MT: What are some of the factors in our time that have led to such a disdain for patriotism and have paved the way for us to adopt a posture of appeasement toward the jihadists?

BT: The most important is the shift in citizens' attitudes toward the state, which as I said, loses the unifying power that comes when citizens view the state as their possession, as an expression of what they are and what they believe, and as an object of love and affection they are willing to kill and die for.

In addition, some very bad ideas of modernity have become widespread, most importantly the false, and ultimately Marxist-inspired, narrative of our crimes and sins against humanity such as racism, colonialism, imperialism, and exploitative capitalism for which we deserve to be punished.

Finally, fantasies about the “global community” and an international “harmony of interests” have made disdain for one's own country and culture the mark of sophisticated cosmopolitanism.
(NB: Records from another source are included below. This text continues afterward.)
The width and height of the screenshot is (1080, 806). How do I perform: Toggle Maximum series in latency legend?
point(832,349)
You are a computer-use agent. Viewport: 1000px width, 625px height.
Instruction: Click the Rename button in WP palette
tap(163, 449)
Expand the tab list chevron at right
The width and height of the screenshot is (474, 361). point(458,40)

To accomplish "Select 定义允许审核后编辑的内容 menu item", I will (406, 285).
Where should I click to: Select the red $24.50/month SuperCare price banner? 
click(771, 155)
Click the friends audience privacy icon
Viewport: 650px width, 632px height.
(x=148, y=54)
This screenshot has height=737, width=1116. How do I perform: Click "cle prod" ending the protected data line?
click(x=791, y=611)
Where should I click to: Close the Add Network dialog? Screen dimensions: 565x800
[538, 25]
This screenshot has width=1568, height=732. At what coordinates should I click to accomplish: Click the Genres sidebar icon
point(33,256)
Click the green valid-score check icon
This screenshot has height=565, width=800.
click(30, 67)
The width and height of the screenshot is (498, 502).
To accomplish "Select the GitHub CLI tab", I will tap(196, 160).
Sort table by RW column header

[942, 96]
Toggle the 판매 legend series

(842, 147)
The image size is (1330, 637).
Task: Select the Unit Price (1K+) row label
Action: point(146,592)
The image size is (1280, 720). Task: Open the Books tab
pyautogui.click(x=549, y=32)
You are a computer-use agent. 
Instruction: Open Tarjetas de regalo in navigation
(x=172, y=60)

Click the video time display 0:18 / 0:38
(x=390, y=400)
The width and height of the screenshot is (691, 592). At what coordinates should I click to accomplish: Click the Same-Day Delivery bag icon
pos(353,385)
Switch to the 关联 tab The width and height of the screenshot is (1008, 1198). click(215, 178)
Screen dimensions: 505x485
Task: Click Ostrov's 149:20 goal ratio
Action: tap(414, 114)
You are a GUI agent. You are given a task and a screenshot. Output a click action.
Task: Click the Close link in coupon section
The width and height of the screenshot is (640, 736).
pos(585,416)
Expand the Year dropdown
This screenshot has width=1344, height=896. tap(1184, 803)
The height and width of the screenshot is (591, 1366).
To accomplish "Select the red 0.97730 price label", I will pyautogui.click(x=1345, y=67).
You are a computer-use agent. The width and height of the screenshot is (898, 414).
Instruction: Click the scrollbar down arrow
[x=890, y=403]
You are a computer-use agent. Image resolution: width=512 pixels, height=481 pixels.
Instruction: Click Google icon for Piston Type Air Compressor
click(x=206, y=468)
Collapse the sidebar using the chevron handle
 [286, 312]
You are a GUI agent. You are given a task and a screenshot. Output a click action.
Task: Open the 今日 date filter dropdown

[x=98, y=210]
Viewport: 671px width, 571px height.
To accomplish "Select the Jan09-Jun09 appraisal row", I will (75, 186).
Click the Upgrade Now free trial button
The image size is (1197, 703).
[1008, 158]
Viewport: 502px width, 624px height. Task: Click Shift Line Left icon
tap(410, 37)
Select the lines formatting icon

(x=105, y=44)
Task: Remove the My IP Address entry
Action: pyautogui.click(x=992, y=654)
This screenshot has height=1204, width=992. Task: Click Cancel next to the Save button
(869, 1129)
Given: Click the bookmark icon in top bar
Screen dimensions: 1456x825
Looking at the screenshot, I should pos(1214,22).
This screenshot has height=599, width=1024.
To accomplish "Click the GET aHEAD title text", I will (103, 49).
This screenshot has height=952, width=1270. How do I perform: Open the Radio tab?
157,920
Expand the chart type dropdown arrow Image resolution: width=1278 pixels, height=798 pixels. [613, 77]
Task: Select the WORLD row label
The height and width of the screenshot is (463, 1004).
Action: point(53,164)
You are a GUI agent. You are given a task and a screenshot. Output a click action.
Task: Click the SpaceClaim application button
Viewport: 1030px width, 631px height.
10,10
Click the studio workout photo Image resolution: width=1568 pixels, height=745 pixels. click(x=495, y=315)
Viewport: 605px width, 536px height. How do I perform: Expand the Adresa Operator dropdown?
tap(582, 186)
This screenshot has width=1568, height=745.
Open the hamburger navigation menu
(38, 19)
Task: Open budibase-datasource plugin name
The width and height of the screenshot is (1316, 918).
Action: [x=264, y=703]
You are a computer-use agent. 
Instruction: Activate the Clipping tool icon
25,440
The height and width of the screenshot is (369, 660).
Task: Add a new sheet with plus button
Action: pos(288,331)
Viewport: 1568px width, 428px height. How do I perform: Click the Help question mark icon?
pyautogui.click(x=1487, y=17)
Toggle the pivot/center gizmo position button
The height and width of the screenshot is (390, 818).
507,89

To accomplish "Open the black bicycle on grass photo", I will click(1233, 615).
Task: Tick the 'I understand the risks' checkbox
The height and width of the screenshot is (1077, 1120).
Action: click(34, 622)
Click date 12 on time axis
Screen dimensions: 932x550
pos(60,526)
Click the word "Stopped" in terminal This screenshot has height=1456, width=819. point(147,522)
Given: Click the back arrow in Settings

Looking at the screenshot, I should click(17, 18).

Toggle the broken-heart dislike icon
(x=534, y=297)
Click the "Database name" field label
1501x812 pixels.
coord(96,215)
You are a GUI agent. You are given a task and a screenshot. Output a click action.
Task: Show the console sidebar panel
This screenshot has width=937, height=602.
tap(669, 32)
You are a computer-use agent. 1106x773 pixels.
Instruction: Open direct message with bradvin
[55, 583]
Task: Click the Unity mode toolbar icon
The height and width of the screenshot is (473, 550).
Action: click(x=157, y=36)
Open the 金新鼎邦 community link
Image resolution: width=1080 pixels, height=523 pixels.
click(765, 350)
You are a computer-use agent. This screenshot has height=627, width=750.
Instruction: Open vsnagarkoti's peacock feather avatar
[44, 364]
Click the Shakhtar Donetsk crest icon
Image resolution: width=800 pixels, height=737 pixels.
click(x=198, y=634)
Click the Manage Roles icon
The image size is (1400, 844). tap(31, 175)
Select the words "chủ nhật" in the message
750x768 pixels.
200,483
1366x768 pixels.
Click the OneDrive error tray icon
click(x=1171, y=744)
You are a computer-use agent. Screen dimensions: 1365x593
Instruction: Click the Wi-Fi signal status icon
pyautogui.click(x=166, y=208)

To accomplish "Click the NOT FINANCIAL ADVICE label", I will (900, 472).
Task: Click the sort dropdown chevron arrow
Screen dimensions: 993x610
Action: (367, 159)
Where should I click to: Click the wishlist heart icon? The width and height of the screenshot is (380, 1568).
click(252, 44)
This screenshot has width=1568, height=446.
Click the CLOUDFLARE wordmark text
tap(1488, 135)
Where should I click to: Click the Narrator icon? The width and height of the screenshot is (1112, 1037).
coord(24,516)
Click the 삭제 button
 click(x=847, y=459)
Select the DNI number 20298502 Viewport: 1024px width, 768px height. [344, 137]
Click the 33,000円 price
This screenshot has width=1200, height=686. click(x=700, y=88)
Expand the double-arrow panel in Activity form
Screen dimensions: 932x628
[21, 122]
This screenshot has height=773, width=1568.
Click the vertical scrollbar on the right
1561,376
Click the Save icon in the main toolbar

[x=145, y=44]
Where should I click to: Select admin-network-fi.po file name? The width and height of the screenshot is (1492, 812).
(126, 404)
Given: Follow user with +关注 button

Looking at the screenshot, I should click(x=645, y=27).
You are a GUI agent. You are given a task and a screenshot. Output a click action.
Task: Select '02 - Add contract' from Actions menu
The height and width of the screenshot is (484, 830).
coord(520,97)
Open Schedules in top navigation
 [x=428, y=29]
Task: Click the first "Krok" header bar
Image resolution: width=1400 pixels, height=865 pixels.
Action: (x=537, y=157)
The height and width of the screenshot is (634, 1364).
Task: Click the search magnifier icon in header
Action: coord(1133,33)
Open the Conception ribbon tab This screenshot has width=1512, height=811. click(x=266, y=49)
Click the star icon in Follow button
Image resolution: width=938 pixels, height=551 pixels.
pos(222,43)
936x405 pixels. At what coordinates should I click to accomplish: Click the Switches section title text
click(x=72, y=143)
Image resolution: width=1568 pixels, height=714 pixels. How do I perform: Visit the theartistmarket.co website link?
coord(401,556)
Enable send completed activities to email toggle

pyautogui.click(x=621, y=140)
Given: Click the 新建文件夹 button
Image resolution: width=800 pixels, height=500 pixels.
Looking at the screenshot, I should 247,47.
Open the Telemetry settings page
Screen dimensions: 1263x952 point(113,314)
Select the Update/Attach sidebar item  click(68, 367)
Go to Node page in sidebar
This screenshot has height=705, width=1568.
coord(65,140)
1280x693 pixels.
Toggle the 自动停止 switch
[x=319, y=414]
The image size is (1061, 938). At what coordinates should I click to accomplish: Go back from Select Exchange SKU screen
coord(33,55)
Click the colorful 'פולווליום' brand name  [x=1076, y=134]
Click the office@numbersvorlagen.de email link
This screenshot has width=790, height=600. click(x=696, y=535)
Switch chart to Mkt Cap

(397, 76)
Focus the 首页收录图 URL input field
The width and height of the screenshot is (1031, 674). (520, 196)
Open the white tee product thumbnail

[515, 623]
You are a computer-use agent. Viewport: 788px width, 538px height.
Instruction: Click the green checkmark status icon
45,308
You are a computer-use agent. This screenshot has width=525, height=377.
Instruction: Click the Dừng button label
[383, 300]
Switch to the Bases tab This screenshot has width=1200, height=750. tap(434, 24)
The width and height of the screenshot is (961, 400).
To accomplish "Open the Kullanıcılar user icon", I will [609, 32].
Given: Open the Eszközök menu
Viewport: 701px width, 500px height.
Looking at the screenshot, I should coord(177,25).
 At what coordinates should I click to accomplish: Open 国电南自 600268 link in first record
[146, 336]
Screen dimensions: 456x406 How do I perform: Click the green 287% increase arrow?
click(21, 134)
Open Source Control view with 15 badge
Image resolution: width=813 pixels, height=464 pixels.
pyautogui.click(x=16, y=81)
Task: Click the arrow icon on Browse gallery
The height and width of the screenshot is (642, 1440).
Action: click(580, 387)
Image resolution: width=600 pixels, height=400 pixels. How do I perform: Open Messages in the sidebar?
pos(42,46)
All these attitudes erode the patriotism from which come the morale and endurance that have always been the keys to victory, and make it easier to adopt appeasing policies that merely postpone the ultimate reckoning.

MT: Could you talk a bit about one of the recurring themes among the three historical examples you write about in the book: a crippling failure of imagination “to see beyond the pretexts and professed aims of the adversary and recognize his true goals, no matter how bizarre or alien to our own way of thinking”?

BT: We in the West assume our ideals and goods are universal. They are, but only potentially: there are many alternatives to our way of living and governing ourselves, most obviously Islam and its totalizing social-political-economic order, sharia law. Suffering from this myopia, we fail to see those alternatives or take them seriously, usually dismissing them as compensations for material or political goods such as prosperity or democracy.

Worse yet, our enemies are aware of this weakness, and are adept at telling us what we want to hear, and using our own ideals as masks for their own agendas. Just look at the misinterpretations of the protestors in Egypt and the Muslim Brothers, not just from liberals but from many conservatives, who have been duped by the use of vague terms like “freedom” or “democracy.”

An important factor in this bad habit is our own inability to take religion seriously. Since religion is mainly a private affair, a lifestyle choice and source of private therapeutic solace, we can't imagine that there are people so passionate about spiritual aims that they will murder and die in the pursuit of those aims.

MT: Are you optimistic that as a country and culture we can rouse ourselves from having become, in George P. Schultz’s phrase, the indecisive “Hamlet of Nations,” and can reverse our slide toward a fatal appeasement?

BT: No, I'm not optimistic. Democracies are notorious for waiting until the last minute before they rouse themselves. But the American democracy that responded, say, to Pearl Harbor by declaring war on the world's two mightiest military machines is very different from the democracy we have today. Remember, Pearl Harbor was a military strike against a military target, and it came after deteriorating relations between Japan and the U.S. 9/11 was an attack on civilians on the part of peoples whom, from our perspective, we had not harmed.

Yet within six months, all that righteous anger and determination were starting to dissipate, and we were back to our old bad habits, donning the hair-shirt of foreign policy crimes, wondering what we had done to provoke the attack, undermining and criticizing the Bush administration's attempts to make sure such an attack never happened again.

So if 3000 dead, two skyscrapers knocked down, and a trillion-dollar hit to our economy weren't enough, what will be? And even then, will we unsheathe the “terrible swift sword,” or will we use appeasement to buy a few more years of quiet and leisure, pretending not to notice as more and more of our freedom disappears? I suppose we all will have to wait and see.